* TEXT FOR ANALYSIS *
######

Startups waiting longer to raise Series A

Certainly starting an Internet company is a lot cheaper than it used to be. And clearly entrepreneurs would prefer to hold on to as much equity as they can.

But perhaps there are other drivers behind what might be called a recent mini-trend: Rather mature companies in a variety of sectors are raising their first venture financing rounds.

The biggest example of such deal was last week’s announcement by Atlassian, a Sydney, Australia-based maker of software development tools, that it has raised $60 million from Accel Partners for a minority equity position. Accel Partner Rich Wong has joined the board. The deal, according to Atlassian, marks Accel’s largest investment ever in a software company.

Yet Atlassian certainly took its time taking the money. The company was launched in 2002 by entrepreneurs Mike Cannon-Brookes and Scott Farquhar, with a startup budget of $10,000 on credit cards. It’s apparently been profitable since shortly after inception and sought after by venture capitalists for years. Currently, Atlassian says it has 225 employees, and growing, and some 20,000 enterprise customers.

Why take the money now? Mostly it’s the usual reason—a desire to scale even bigger heights.

######

* DATA UNDER STUDY *
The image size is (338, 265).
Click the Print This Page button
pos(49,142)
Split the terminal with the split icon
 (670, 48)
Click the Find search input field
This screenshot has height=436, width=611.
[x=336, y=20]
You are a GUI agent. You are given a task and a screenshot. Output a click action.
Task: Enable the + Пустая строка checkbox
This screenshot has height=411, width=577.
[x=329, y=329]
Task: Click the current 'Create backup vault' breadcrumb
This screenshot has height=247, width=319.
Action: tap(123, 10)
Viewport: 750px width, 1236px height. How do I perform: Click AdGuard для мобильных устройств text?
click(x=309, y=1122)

######

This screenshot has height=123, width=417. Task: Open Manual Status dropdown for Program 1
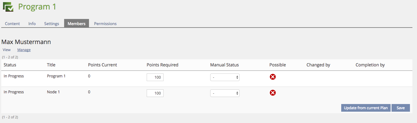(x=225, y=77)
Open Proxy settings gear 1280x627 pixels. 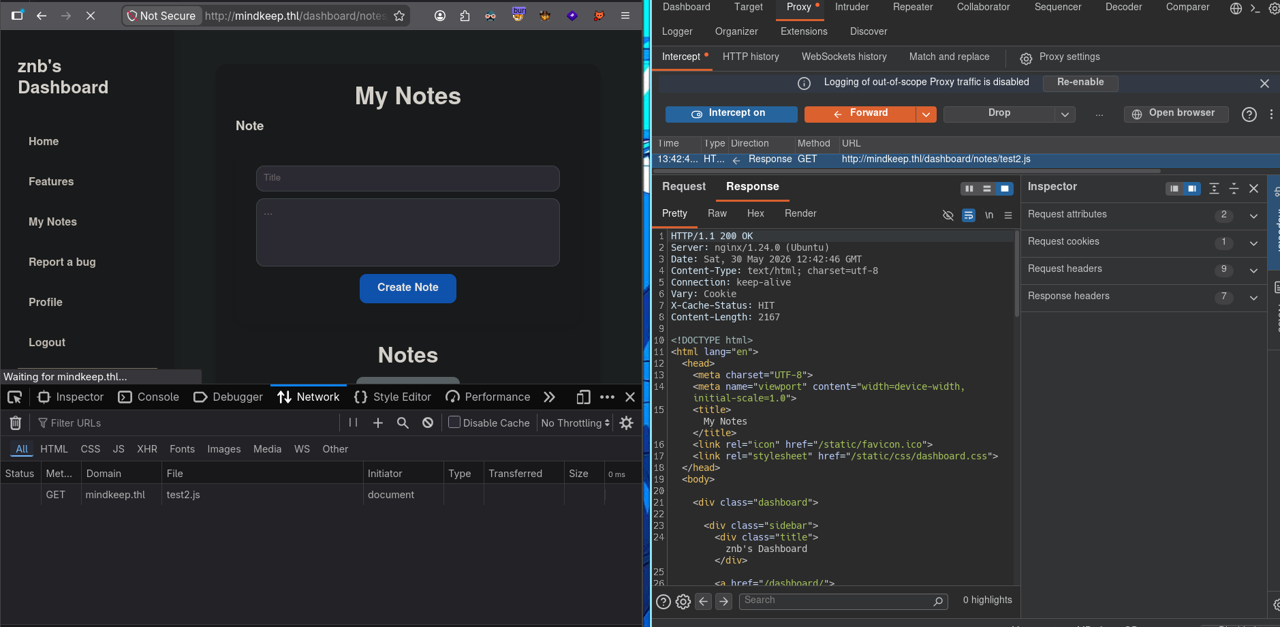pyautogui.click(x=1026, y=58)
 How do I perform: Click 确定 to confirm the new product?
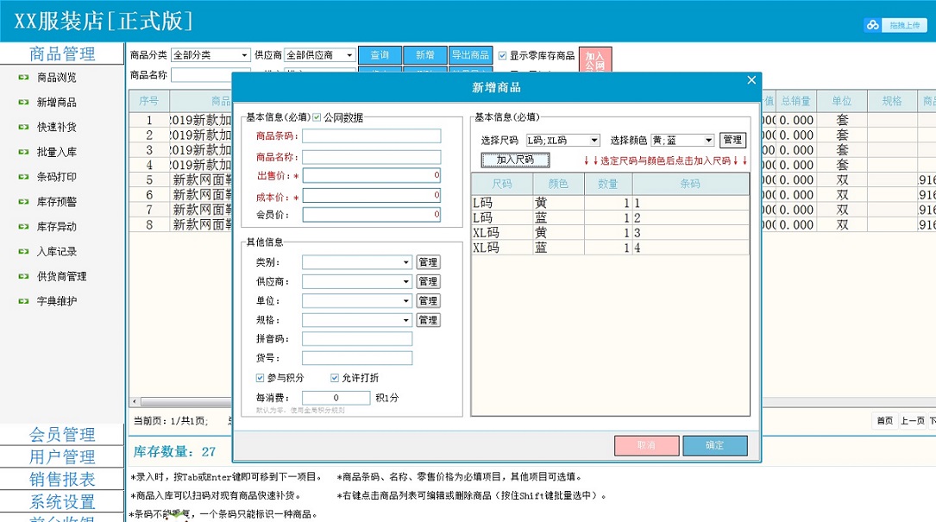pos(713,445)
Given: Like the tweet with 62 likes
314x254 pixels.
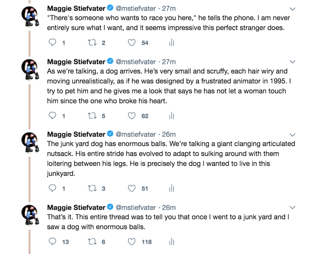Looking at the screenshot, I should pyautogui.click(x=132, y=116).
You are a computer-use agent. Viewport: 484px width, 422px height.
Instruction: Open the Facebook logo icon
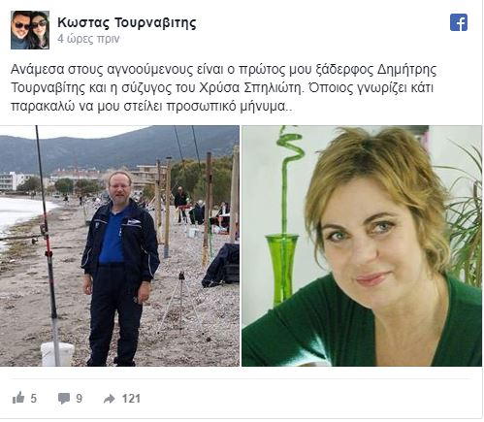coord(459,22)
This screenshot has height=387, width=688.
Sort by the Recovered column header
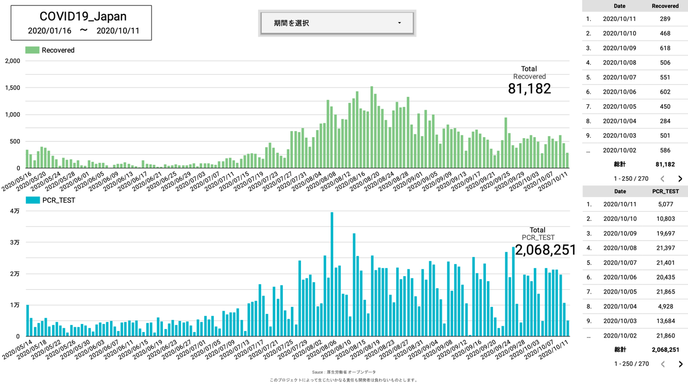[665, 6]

######

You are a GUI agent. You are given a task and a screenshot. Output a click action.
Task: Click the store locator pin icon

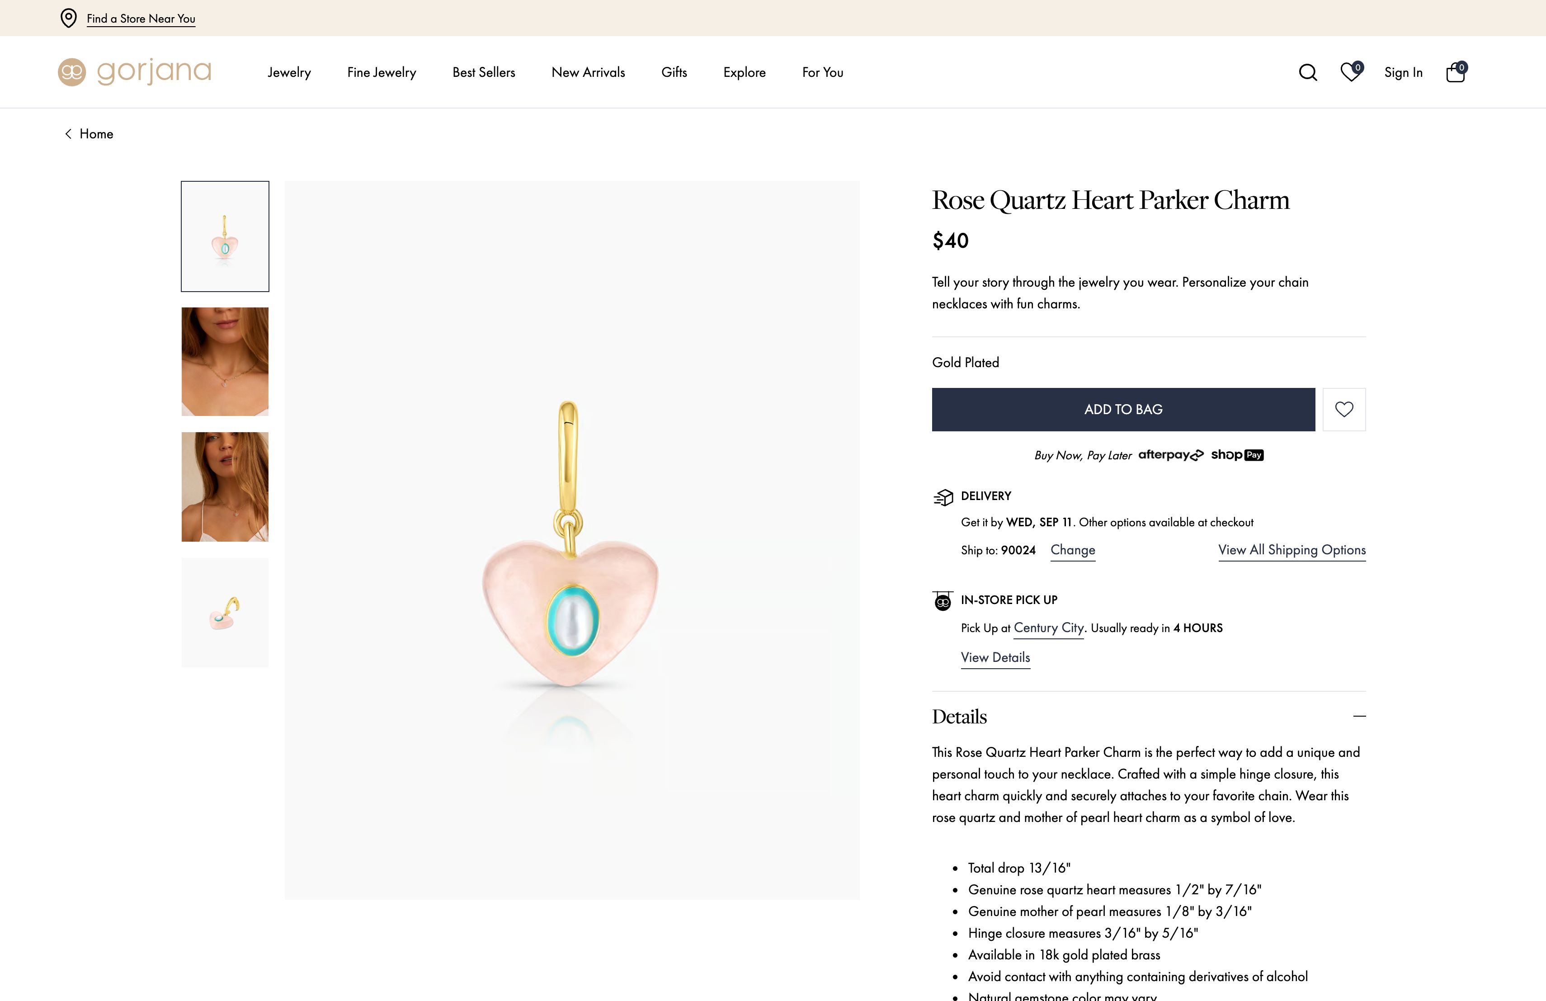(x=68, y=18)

######

* WHAT THIS EXERCISE ASKS *
1. Answer these from the article on startups waiting longer to raise Series A:
(a) Which firm put $60 million into Atlassian?
(b) In what year was Atlassian launched?
(c) How many employees does Atlassian say it currently has?
2. Repeat the text of the article on startups waiting longer to raise Series A between "The biggest example" and "a software company.", inclusive.
3. Carry on writing the article about startups waiting longer to raise Series A, picking up after its final sentence.
You won't need the listing for any of this.

* OUTPUTS BY TASK *
1.
(a) Accel Partners
(b) 2002
(c) 225

2.
The biggest example of such deal was last week’s announcement by Atlassian, a Sydney, Australia-based maker of software development tools, that it has raised $60 million from Accel Partners for a minority equity position. Accel Partner Rich Wong has joined the board. The deal, according to Atlassian, marks Accel’s largest investment ever in a software company.

3.
Cannon-Brookes blogged that “Accel has a long track record of helping companies break out.” But Accel also wooed the startup with a display of corporate culture solidarity. One of Atlassian’s oft-repeated value statements is “Don’t Fuck the Customer,” or DFTC. Accel printed their own T-shirts stating their partnership’s #1 value: DFTPC (”Don’t Fuck the Portfolio Company”).

Atlassian is one of several companies that’s been around a while before raising a Series A round this past year. Others include:

Gigamon, a 6-year-old maker of switches for network monitoring, raised its first round of $22.8 million in late January from Highland Capital Partners. Ted Ho, CEO of the Milpitas, Calif.-based company, says the founders tried raising capital in 2004, but was shot down. They chipped in their own money, built a product, and in 2005 brought in $1.5 million in revenue. Sales grew 550% the next year, and have been about 60% year-over-year since then, Ho says.

Adura Technologies, a developer of wireless lighting management systems for offices and other commercial facilities, has raised $17 million from Claremont Creek Ventures, NGEN Partners and VantagePoint Venture Partners in the past two years, including $12 million in February. The San Francisco-based company was founded in 2004.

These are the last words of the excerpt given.